## LISTED ENTRIES
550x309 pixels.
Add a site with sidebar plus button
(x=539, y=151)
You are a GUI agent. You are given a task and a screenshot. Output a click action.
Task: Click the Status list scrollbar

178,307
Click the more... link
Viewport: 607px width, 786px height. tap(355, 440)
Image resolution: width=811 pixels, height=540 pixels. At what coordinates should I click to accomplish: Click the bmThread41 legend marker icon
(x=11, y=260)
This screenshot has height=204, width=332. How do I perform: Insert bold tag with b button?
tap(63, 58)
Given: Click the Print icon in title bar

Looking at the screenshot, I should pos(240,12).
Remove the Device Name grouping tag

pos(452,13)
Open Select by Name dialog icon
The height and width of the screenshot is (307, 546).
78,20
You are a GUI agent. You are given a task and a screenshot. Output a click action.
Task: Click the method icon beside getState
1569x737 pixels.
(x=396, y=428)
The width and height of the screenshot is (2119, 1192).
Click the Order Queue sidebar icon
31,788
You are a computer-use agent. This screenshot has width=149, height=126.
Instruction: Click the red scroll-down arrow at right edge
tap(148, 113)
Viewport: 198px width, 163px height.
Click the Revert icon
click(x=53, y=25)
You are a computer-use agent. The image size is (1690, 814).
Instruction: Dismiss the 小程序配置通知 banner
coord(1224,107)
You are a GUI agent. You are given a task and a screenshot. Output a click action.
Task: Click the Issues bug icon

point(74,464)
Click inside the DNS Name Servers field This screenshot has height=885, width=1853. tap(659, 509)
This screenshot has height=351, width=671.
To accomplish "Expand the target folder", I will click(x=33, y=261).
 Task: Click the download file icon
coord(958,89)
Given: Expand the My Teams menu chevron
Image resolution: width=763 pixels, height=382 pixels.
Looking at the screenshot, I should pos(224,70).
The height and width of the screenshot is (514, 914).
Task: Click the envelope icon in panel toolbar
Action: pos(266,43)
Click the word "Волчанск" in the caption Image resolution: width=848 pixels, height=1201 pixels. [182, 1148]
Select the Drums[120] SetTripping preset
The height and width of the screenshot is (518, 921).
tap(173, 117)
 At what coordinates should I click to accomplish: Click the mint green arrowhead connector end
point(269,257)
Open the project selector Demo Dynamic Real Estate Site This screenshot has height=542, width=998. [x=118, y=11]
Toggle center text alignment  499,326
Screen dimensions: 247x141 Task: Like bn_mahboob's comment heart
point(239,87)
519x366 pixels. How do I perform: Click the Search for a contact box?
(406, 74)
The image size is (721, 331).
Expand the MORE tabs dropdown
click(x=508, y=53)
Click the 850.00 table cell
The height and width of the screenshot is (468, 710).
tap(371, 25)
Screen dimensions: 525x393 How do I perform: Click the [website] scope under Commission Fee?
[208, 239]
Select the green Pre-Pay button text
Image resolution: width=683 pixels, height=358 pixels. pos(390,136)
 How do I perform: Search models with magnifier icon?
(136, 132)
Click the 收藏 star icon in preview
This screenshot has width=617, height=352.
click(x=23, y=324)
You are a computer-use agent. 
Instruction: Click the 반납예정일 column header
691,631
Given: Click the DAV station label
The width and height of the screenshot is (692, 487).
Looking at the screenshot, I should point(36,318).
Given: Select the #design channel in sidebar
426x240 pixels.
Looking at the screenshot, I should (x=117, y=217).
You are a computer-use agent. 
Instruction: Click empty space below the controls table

## THE PROBLEM
Repeat exactly the lines from the one containing "Given: Select the #design channel in sidebar" to the end of the records.

## RESPONSE
Given: Select the #design channel in sidebar
426x240 pixels.
Looking at the screenshot, I should (x=117, y=217).
You are a computer-use agent. 
Instruction: Click empty space below the controls table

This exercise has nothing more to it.